[Haskell-cafe] IORef vs TVar performance: 6 seconds versus 4 minutes

Mon Dec 29 04:21:39 EST 2008

On Sun, Dec 28, 2008 at 11:08 PM, Evan Laforge <qdunkan at gmail.com> wrote:
> But every STM operation has to modify a transaction log, which seems
> like it should be even more expensive than frobbing a lock bit.  So it
> seems like if the per-operation STM overhead is higher, and blocking
> contention is the same (assuming the lock implementation uses shared
> locks for reads), I don't see how the STM implementation could be
> faster.

Absolutely, although theoretically for lots of repeated operations
your transaction log remains in cache, so it shouldn't be too bad.

When I talked to Simon Peyton-Jones at MSR this fall, he talked about
locks being like "the assembly language of concurrency"; STM is then a
high-level language.  You pay some amount in performance to get
abstraction & the ability to write composable programs that remain
correct, a problem that locking hasn't been able to solve despite
decades of research.

It's always possible to decompose the final program down into one that
could be based on locks.  But this is often at the cost of
maintainability; the code becomes one mess of spaghetti locking in
order to maintain whatever invariants need to be maintained to prevent
deadlock and compose code together.

> I'm sure it's all more complicated than this... but where exactly is
> the STM performance coming from in those papers?  Also, they disclaim
> in the testing section that the STM implementation was immature, but
> now parallel GC and perhaps STM doesn't do so much dynamic allocation
> (?), shouldn't the STM numbers be even better?

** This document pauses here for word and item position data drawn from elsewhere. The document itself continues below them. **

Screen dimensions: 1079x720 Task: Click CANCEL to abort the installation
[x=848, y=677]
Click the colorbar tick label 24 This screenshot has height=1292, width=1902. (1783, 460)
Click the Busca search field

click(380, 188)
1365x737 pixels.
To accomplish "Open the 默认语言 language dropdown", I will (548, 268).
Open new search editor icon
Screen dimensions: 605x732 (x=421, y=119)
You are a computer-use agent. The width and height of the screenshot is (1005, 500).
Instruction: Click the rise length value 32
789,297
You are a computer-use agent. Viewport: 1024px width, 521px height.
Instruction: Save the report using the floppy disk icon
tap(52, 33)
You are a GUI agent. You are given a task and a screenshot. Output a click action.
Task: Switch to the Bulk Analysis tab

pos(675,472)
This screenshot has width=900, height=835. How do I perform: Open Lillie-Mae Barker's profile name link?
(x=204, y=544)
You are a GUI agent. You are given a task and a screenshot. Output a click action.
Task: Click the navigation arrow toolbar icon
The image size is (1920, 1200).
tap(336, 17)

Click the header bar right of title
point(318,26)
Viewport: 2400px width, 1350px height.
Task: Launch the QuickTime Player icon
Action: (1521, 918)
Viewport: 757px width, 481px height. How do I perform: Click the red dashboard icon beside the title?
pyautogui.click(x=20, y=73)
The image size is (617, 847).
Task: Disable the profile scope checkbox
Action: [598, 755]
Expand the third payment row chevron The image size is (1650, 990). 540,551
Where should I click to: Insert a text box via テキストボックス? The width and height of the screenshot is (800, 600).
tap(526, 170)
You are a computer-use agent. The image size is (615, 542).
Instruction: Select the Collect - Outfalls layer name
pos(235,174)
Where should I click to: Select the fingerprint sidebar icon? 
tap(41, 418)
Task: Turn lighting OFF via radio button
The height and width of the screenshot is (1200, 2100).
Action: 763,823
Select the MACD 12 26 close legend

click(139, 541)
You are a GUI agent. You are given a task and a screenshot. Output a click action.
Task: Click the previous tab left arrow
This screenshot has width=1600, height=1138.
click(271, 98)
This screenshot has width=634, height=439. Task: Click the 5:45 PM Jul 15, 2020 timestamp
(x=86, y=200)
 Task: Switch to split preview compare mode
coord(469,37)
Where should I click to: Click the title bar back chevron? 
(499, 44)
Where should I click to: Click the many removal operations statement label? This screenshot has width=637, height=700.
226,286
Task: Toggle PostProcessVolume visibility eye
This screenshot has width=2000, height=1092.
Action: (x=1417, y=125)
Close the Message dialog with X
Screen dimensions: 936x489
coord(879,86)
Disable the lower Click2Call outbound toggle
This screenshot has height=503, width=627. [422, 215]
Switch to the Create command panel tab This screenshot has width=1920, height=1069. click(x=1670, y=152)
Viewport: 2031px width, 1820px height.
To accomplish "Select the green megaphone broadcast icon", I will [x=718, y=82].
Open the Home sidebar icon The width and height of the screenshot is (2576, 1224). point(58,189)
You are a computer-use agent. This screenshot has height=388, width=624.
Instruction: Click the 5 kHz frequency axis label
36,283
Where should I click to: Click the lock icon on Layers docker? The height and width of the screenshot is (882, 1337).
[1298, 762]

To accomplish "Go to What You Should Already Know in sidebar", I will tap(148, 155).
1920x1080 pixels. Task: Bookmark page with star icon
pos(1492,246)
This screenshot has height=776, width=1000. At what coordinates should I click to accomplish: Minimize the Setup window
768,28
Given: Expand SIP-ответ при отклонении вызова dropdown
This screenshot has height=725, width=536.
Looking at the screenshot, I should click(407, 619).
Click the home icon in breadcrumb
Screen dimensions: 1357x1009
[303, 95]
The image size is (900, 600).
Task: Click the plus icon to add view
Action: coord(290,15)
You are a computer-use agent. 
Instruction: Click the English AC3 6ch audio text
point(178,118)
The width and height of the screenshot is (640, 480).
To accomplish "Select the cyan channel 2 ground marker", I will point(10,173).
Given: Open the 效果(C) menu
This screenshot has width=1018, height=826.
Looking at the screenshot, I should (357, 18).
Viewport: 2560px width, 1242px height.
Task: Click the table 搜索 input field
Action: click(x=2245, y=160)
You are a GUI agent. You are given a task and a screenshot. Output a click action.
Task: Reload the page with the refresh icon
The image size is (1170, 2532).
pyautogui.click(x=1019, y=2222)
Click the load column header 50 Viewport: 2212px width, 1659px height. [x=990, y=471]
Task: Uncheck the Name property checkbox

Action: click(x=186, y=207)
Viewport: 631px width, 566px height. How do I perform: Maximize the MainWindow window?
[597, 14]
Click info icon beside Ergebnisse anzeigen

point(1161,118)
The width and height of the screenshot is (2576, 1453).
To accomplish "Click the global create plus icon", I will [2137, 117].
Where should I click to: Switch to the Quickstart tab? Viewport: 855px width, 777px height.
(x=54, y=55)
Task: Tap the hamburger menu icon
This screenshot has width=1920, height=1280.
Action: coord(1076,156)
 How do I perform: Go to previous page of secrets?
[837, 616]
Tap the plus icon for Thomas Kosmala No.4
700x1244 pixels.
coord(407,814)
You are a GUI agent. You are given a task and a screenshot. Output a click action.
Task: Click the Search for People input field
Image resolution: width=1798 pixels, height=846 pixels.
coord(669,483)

The paper probably got its performance from the "optimistic
concurrency" that STM allows; transactions that read many shared parts
of a data structure but only modify a small amount that is likely far
away from other transactions, like in a binary tree, is ideal for STM
performance.

You are correct that multiple-reader locks could get some of this
benefit back.  But those systems have serious drawbacks when a
read-only lock needs to be changed into a read-write lock in the
middle of an operation.  There's also the same deadlock/lock-ordering
problems as in any lock-based solution.  STM cuts this Gordian knot by
forcing all lock-taking actions to be otherwise pure, besides the
mutation to the data structures protected by the locks.  This way, a
failing transaction can always just be killed and restarted if
something goes wrong.  It might be possible to enforce the same sort
of purity on top of a lock-based system.

I don't think the STM runtime has gotten a lot of love since that
paper; given that TVar operations are using a linear search over the
transaction log, I suspect it could go a long way if it had a capable
volunteer.  This is part of the motivation behind trying to port the
concurrency substrate from C into Haskell [1]; getting STM out of the
GHC RTS and into the hands of library writers will put a lot more
eyeballs on the performance problems.

  -- ryan

[1] Li, Peng.  Programmable Concurrency in a Pure and Lazy Language.
http://www.seas.upenn.edu/~lipeng/homepage/